-- Extracted information follows --

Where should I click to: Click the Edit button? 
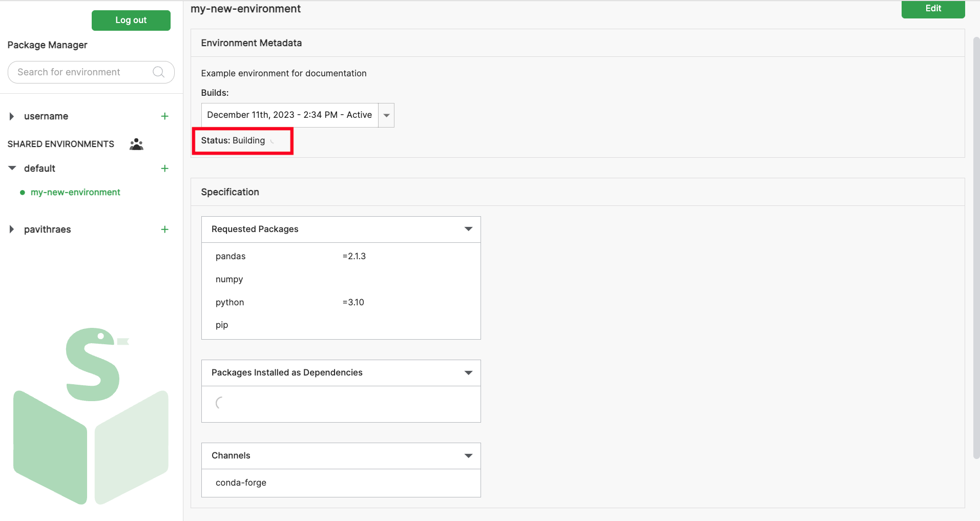[932, 9]
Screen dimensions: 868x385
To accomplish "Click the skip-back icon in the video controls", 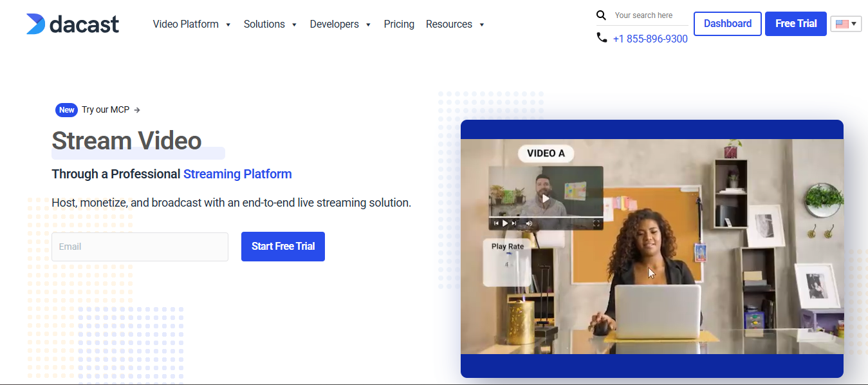I will pos(496,223).
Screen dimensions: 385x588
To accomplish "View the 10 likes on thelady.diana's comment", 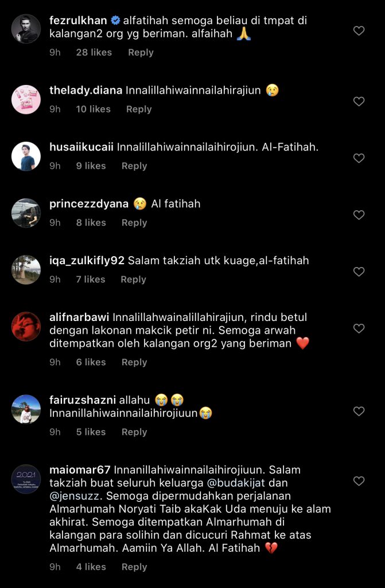I will pos(93,109).
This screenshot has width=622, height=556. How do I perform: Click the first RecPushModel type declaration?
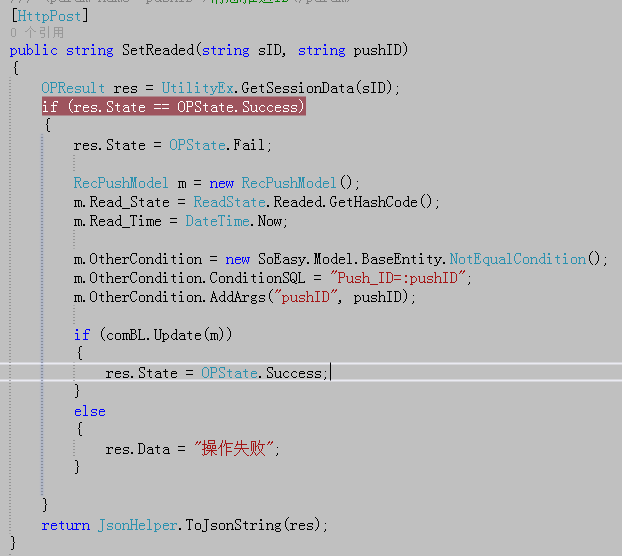click(121, 183)
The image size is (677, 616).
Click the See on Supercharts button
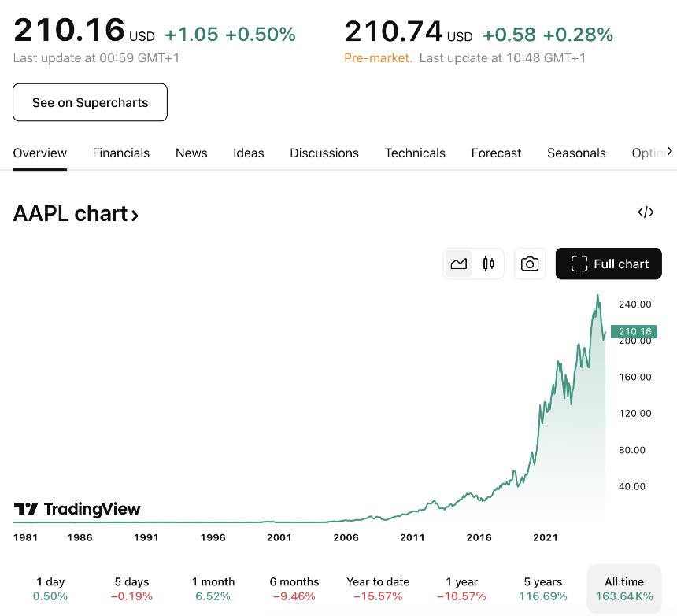pyautogui.click(x=90, y=102)
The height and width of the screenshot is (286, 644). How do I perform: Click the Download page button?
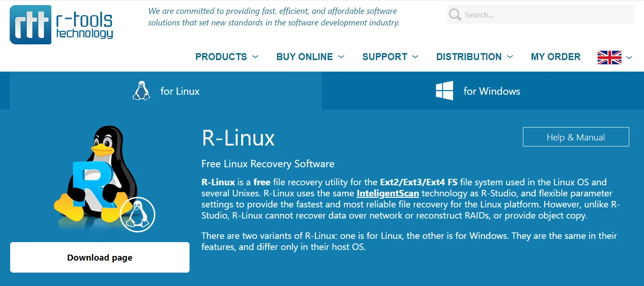tap(100, 257)
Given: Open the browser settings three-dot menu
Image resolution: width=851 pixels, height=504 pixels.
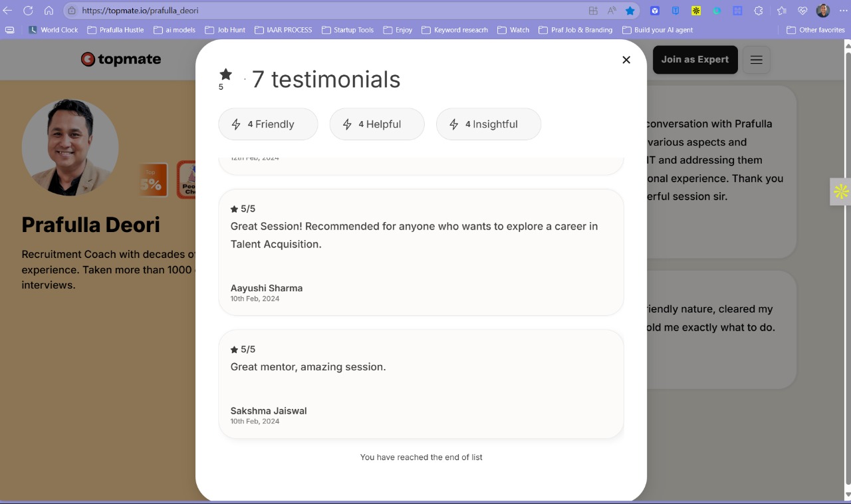Looking at the screenshot, I should [x=843, y=11].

-- Extracted information concluded --

Exercise brief: Which lines of the data include the string "dimensions"? Copy each of them.

Result:
Screen dimensions: 868x385
Screen dimensions: 385x588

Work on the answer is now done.